▶ **やること**:
[1] 不妊の原因についての文章から、「あなたが妊娠できない理由は、」から「妊娠する確率は低くなります。」までを、その両方も含めて一字も変えずに書き写してください。
[2] 不妊の原因についての文章の続きを、最後の文のあとから書き足してください。

──────── 読む文章

あなたが妊娠できない理由は、1つとは限りません。もし一つだけの理由で、あなたが妊娠できないのなら、不妊の解決はそんなに難しくないかもしれません。
ところが複数ある原因が、複雑に絡み合いながら、長年相乗作用で妊娠しにくいからだを作っているとすればどうでしょうか?
そうしたタイプの不妊は、鍼灸治療のような全体治療でしか効果が出にくい可能性があります。
【複数の原因がある不妊】
当院の来院患者さまを診ていても、複数の小さな原因が積み重なることで、妊娠しにくいからだになっている例は多く診られます。
例えば、多嚢胞性卵巣(PCO)ではあるけれど、生理不順というほどではない方や、不定期ではあるけれど排卵や生理は起こっている方は、理論的には妊娠が可能ですが、実際には妊娠しにくい場合が多く見られます。
もし、こうした多嚢胞性卵巣をお持ちの方と、乏精子症やED気味の男性がカップルであれば、どうしても妊娠する確率は低くなります。
逆に、タイミングを全く苦ともしない元気な男性とカップルなら、その御夫婦は妊娠に関しては、あまり苦労しない可能性もあります。

────────────────
──────── 記録データ

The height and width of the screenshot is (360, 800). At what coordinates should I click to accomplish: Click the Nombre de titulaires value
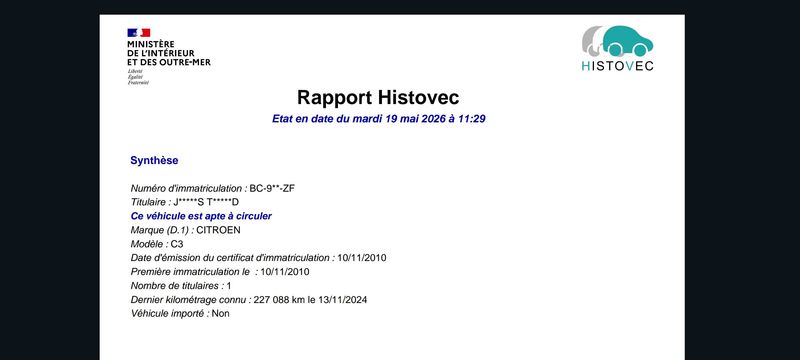pyautogui.click(x=229, y=286)
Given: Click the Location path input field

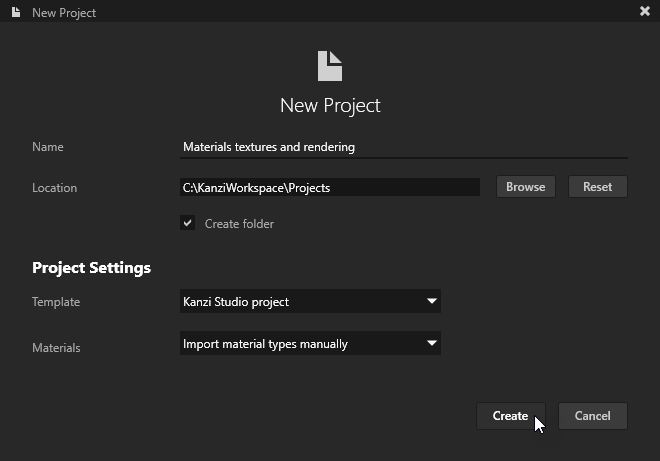Looking at the screenshot, I should coord(329,187).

────────────────

▶ **それぞれの答え**:
[1]
あなたが妊娠できない理由は、1つとは限りません。もし一つだけの理由で、あなたが妊娠できないのなら、不妊の解決はそんなに難しくないかもしれません。
ところが複数ある原因が、複雑に絡み合いながら、長年相乗作用で妊娠しにくいからだを作っているとすればどうでしょうか?
そうしたタイプの不妊は、鍼灸治療のような全体治療でしか効果が出にくい可能性があります。
【複数の原因がある不妊】
当院の来院患者さまを診ていても、複数の小さな原因が積み重なることで、妊娠しにくいからだになっている例は多く診られます。
例えば、多嚢胞性卵巣(PCO)ではあるけれど、生理不順というほどではない方や、不定期ではあるけれど排卵や生理は起こっている方は、理論的には妊娠が可能ですが、実際には妊娠しにくい場合が多く見られます。
もし、こうした多嚢胞性卵巣をお持ちの方と、乏精子症やED気味の男性がカップルであれば、どうしても妊娠する確率は低くなります。

[2]
複数の小さな原因は、大きなプラス要素により、消えていしまうこともあるということです。
不妊治療にとって、タイミングを複数回取れる男性の存在は、大きなプラス要因なのです。
例外もありますが、タイミングを複数回取れる男性は、精子の質も高い傾向があります。
【一人に複数の病名が付く場合もあります】
病名が付いたからといって、必ずしも重症なわけではありませんが、不妊の原因になる病名が、複数あるという状況は、やはり良い状況ではありません。
当院でよく見られるものとしては、甲状腺機能低下症と高プロラクチン血症が同時に発症している女性がいらっしゃいます。
甲状腺機能低下症は、甲状腺から分泌される、甲状腺ホルモン(T4)が低下する病気(症状)です。
甲状腺ホルモンの低下を察知した視床下部からは、甲状腺ホルモンを分泌させるために、甲状腺刺激ホルモン(TSH)や甲状腺刺激ホルモン放出ホルモン(TRH)が分泌されます。
TRHには、TSHだけではなく、プロラクチンを分泌させる働きがあるため、高プロラクチン血症が起こります。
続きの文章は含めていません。